Corinne Mitsuye Sugino Awarded Cultural Studies Association’s First Book Prize
The Department of English is delighted to congratulate Assistant Professor Corinne Mitsuye Sugino for receiving the Cultural Studies Association’s (CSA) First Book Prize at the CSA’s annual conference last week for her book, Making the Human: Race, Allegory, and Asian Americans (Rutgers University Press, 2025).
The CSA First Book Prize recognizes peer reviewed first books that demonstrate advancements and extensions in the field of cultural studies, as a method of inquiry and as an intellectual/political project. Awardees are given one year’s waived membership and registration fees to the CSA and a certificate at the Association's annual convention.
Making the Human offers the lens of racial allegory to consider how media, institutional, and cultural narratives mobilize difference to normalize a white, Western conception of the human.
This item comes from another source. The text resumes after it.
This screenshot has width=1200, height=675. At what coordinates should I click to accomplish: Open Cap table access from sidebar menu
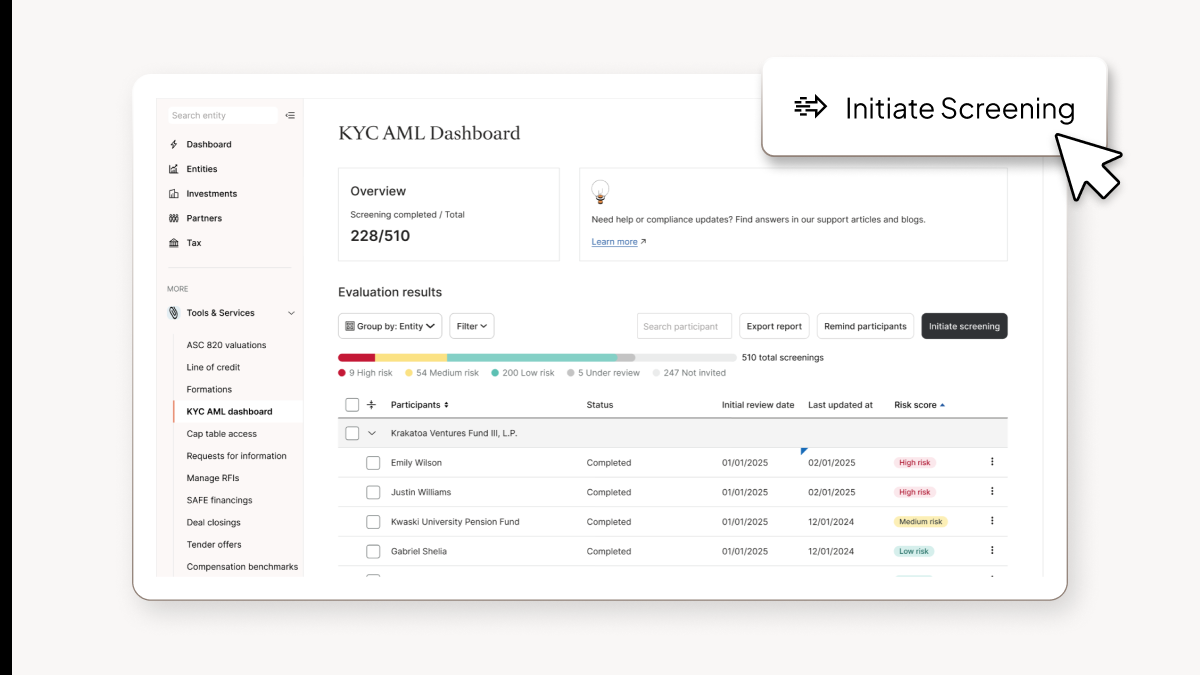pos(221,433)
Rather than focusing on a singular arena of society, Sugino considers contemporary sources across media, law, and popular culture to understand how they interact as dynamic sites of meaning-making. Drawing on scholarship in Asian American studies, Black studies, cultural studies, communication, and gender and sexuality studies, they argue that Asian American racialization and gendering plays a key role in shoring up abstract concepts such as ‘meritocracy,’ ‘family,’ ‘justice,’ ‘diversity,’ and ‘nation’ in ways that naturalize hierarchy. In doing so, Making the Human grapples with anti-Asian racism’s entanglements with colonialism, antiblackness, capitalism, and gendered violence.
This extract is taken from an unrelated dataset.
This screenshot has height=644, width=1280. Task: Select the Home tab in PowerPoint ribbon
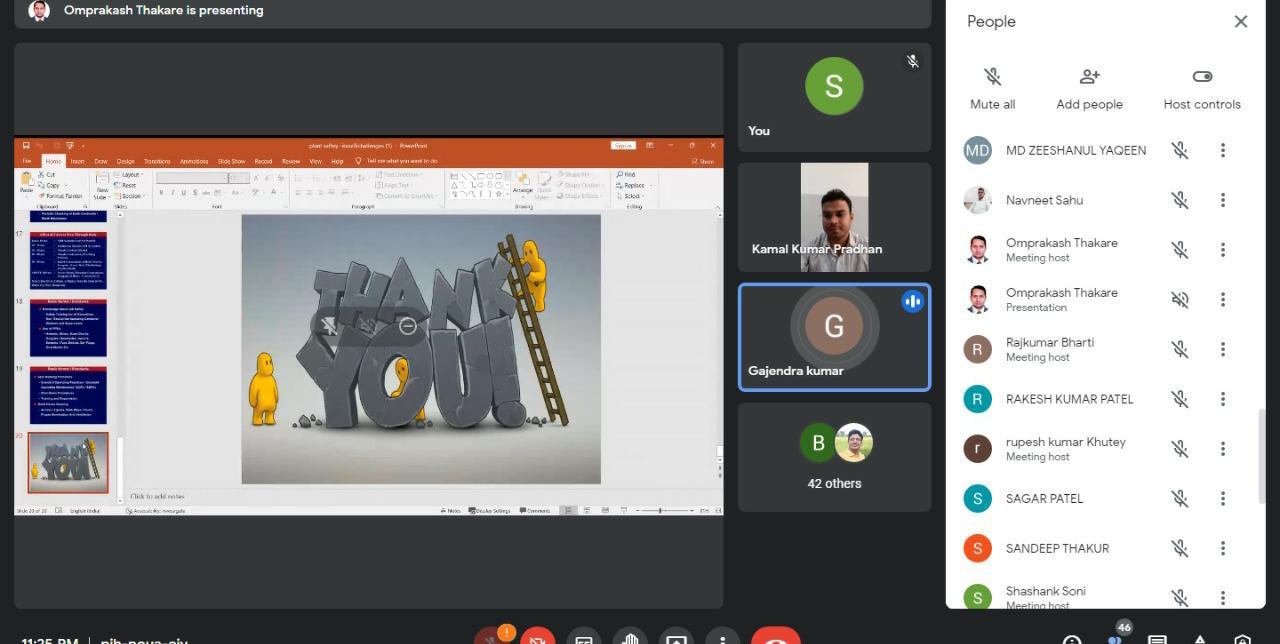tap(53, 161)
CSA President Dr. Robert F. Carley praised Making the Human for its “conjunctural-analytical work linking together and demonstrating the complex dynamics of the racialized and gendered boundaries that constitute the ‘genre’ of the human (wrought from a deep engagement with Sylvia Wynter’s work) through multiple figurations of Asian Americanness. Sugino’s larger project demonstrates a broad orientation to racialization that places Asian American studies in direct dialogue with Black studies scholarship through sites of allegory: media, law, popular culture, disease, and carcerality, offering means for unravelling categories and locating political possibilities going forward.”
“I am so honored and humbled to be awarded a CSA First Book Prize,” Sugino says. “My hope is that the book will be useful to scholars and students interested in rhetoric, Asian American studies, and/or cultural studies, and I am excited to continue my research in these areas!”
Congratulations to Professor Sugino for this exciting achievement!